▶ _What is being asked_: Rewrite the following lines as a numbered list, leaving out blank lines, beginning with the line containing "Click the Reset" and continuing through the line containing "(x=95, y=232)". Include only those lines.

▶ _Information given_:
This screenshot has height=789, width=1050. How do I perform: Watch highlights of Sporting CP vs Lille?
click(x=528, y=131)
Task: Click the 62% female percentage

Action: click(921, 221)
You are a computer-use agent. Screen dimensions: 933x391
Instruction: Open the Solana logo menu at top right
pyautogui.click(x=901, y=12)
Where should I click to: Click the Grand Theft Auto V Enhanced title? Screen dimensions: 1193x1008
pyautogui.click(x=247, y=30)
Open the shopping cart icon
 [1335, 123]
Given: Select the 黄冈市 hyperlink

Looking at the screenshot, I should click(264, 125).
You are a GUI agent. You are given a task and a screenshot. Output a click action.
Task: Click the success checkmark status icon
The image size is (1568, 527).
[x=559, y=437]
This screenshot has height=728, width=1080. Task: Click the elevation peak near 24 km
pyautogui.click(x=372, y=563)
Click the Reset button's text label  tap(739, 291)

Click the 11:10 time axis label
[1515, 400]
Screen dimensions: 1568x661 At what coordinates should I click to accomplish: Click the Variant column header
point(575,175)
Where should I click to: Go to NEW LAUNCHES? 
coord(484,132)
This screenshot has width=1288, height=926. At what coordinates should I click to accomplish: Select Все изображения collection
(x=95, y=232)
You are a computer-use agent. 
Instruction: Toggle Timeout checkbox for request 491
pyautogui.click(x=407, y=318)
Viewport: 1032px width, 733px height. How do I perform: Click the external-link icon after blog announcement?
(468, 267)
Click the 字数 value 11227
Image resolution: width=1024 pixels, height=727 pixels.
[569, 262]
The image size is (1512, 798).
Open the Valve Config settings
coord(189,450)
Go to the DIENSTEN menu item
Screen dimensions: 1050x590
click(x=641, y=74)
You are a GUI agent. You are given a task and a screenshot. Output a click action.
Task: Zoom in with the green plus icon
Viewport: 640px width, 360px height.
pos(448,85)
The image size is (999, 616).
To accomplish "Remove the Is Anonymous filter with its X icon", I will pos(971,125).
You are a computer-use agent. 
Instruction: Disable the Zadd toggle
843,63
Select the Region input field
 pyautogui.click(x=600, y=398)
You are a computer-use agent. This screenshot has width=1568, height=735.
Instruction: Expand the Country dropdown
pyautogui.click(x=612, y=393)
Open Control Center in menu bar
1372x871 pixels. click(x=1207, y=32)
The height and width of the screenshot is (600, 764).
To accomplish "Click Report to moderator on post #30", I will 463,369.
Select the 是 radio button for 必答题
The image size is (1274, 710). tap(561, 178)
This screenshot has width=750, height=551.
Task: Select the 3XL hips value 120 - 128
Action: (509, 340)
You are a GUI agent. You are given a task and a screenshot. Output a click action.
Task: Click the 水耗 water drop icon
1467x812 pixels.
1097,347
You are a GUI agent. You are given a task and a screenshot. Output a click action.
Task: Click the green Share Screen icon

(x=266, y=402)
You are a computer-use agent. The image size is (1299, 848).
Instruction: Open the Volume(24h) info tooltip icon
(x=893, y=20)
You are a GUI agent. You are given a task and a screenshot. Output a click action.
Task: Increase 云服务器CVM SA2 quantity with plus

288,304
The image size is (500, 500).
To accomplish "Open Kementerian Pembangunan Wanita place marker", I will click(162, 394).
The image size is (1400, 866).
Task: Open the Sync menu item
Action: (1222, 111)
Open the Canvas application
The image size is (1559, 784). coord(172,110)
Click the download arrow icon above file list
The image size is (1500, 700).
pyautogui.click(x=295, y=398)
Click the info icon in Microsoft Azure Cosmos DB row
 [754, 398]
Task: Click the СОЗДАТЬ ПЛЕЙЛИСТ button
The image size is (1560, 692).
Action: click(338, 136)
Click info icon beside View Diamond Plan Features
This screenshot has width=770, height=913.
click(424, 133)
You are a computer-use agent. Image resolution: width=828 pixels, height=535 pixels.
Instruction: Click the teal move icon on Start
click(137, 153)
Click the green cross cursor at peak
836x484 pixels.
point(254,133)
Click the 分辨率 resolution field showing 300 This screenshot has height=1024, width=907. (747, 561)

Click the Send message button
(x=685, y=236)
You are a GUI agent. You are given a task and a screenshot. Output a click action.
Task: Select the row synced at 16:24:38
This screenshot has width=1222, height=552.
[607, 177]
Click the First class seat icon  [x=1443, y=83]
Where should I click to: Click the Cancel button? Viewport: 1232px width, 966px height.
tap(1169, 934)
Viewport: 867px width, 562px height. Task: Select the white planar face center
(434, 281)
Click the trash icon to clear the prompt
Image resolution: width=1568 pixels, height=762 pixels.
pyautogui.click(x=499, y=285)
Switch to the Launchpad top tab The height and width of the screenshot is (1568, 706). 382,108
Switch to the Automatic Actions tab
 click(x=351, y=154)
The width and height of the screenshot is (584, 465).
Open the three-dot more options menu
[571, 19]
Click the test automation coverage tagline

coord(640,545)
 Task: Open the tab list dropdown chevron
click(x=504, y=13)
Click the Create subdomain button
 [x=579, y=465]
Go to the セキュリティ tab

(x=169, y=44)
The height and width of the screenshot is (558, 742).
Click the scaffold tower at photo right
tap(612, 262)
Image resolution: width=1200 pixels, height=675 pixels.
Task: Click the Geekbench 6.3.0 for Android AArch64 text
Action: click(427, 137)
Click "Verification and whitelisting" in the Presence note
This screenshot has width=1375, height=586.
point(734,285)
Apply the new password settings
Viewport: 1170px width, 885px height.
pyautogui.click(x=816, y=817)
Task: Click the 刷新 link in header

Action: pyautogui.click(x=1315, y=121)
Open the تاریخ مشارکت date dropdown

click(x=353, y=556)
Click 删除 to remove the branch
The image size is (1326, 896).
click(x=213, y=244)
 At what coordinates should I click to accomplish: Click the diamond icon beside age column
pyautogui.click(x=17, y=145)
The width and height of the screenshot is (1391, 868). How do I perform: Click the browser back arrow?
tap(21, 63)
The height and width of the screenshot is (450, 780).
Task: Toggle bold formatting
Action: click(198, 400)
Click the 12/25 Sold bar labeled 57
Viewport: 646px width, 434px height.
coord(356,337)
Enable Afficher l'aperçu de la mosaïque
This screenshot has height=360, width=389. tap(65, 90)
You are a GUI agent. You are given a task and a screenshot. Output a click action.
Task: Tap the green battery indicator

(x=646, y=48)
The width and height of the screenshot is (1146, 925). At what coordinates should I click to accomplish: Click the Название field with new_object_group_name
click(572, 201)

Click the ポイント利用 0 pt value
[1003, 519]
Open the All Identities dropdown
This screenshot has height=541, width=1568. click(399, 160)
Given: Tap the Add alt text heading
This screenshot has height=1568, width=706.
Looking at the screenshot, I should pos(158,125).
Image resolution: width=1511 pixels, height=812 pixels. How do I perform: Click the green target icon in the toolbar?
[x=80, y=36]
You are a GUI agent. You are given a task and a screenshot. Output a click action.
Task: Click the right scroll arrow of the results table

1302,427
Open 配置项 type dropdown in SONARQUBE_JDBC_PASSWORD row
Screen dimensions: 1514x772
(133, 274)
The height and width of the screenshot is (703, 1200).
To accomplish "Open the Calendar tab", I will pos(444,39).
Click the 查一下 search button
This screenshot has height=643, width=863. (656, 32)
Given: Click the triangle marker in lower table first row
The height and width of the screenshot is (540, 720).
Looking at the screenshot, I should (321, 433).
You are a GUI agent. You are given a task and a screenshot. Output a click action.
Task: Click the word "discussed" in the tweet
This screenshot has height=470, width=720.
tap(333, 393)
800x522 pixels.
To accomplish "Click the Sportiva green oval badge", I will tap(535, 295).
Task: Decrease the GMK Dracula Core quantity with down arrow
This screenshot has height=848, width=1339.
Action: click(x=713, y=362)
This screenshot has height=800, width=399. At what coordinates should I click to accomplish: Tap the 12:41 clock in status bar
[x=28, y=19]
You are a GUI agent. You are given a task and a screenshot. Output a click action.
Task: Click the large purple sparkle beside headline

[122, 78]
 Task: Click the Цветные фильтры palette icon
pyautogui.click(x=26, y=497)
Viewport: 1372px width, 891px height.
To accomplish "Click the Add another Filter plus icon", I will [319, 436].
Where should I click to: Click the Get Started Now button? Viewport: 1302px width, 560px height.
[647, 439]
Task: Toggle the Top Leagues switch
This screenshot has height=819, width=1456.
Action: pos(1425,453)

▶ _Exercise result_:
1. Click the Reset button's text label  tap(739, 291)
2. Click the 11:10 time axis label
3. [1515, 400]
4. Screen dimensions: 1568x661 At what coordinates should I click to accomplish: Click the Variant column header
5. point(575,175)
6. Where should I click to: Go to NEW LAUNCHES? 
7. coord(484,132)
8. This screenshot has width=1288, height=926. At what coordinates should I click to accomplish: Select Все изображения collection
9. (x=95, y=232)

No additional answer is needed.